NEW YORK — Hans P. Kraus Jr. Fine Photographs is pleased to present Artists’ Studies: Photographs Made for Painters by Vallou de Villeneuve and Others 31 January through 30 April 2025. The exhibition opens in conjunction with Master Drawings New York and reflects the sometimes complex relationship between photography and painting with works by Vallou de Villeneuve, Félix-Jacques Antoine Moulin, Bruno Braquehais, Sydney Richard Percy, Gustave Le Gray, and others. The photographs on display date from the 1850s when painters were still wary of the recently invented medium which was perceived as a threat to their livelihoods. Featured are several important works by Vallou, including a standing nude Courbet is thought to have used as the source for his muse in the monumental canvas “L’Atelier du Peintre” in the Musée d’Orsay.
Julien Vallou de Villeneuve (1795-1866) was a French painter, lithographer and photographer. A member of the Société héliographique, in 1854 he helped found the Société française de photographie. Vallou created a rich photographic catalog of costumes and poses to make his pictures more marketable to painters. His photographic works are most closely associated with the painter Gustave Courbet who during the 1850s used some of Vallou's photographs as source material for his paintings. The formal affinities between Vallou’s photographs and the central nude figures in Courbet’s Bathers (1853) and The Painter’s Studio (1854-55) are notable. Recent scholarship by Dominique de Font-Réaulx has revealed that Vallou and Courbet shared a sitter, Henriette Bonnion.
Félix-Jacques Antoine Moulin (1802-1875) first trained as a painter with Ingres.
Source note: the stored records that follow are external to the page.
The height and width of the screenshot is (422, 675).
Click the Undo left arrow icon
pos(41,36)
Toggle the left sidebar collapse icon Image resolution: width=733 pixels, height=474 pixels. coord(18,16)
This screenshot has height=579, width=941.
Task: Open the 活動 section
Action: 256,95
By 1849 he was selling daguerreotypes of nudes from his Paris studio before he began making photographic prints. He listed himself as a specialist in academies, or artist’s studies—a polite term for nude studies that often bordered on the pornographic—that were intended for artists to use as substitutes for live models. The vase in this albumen print of “Emma” is by Jules-Claude Ziegler, an accomplished ceramicist, painter, and photographer.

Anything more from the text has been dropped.